Every line of the entries that holds the word "with" is to be copied.

= Beginning of Section =

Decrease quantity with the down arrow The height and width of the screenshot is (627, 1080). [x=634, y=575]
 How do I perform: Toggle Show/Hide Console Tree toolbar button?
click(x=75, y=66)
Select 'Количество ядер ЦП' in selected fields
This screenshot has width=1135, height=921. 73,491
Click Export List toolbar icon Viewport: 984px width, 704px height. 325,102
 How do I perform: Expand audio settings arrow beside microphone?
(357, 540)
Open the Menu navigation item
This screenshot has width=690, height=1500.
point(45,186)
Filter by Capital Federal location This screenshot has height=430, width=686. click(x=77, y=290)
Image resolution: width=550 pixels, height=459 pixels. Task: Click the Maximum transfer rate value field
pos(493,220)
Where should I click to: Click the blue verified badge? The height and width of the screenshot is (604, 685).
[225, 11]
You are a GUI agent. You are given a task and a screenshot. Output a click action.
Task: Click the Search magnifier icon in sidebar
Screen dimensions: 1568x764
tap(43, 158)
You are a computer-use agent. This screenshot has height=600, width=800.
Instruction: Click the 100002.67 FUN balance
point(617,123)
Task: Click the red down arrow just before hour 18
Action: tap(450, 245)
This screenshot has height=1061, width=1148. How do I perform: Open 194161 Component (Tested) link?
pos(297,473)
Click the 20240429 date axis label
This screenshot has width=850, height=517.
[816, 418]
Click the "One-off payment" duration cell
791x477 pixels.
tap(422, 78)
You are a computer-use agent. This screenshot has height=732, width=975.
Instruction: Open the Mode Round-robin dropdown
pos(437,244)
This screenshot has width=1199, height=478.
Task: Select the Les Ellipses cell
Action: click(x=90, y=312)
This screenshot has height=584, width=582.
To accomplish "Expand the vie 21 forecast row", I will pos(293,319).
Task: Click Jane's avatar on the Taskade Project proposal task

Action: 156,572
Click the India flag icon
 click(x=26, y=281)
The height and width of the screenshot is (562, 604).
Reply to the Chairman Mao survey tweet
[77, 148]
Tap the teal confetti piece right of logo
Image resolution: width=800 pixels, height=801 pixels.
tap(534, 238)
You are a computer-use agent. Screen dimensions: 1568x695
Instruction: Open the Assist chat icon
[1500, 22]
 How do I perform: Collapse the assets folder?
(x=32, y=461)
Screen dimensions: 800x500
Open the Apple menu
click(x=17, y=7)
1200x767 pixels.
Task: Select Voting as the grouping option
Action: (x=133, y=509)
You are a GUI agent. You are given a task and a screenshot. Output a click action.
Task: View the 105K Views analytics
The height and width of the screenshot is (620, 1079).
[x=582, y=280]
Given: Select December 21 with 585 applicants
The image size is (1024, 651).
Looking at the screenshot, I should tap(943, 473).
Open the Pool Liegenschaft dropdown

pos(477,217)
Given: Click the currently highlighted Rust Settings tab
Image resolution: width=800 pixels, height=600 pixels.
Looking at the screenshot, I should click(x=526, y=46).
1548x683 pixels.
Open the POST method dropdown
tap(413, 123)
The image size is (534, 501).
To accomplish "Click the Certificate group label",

= End of Section =

Answer space —
Decrease quantity with the down arrow The height and width of the screenshot is (627, 1080). [x=634, y=575]
Given: Select December 21 with 585 applicants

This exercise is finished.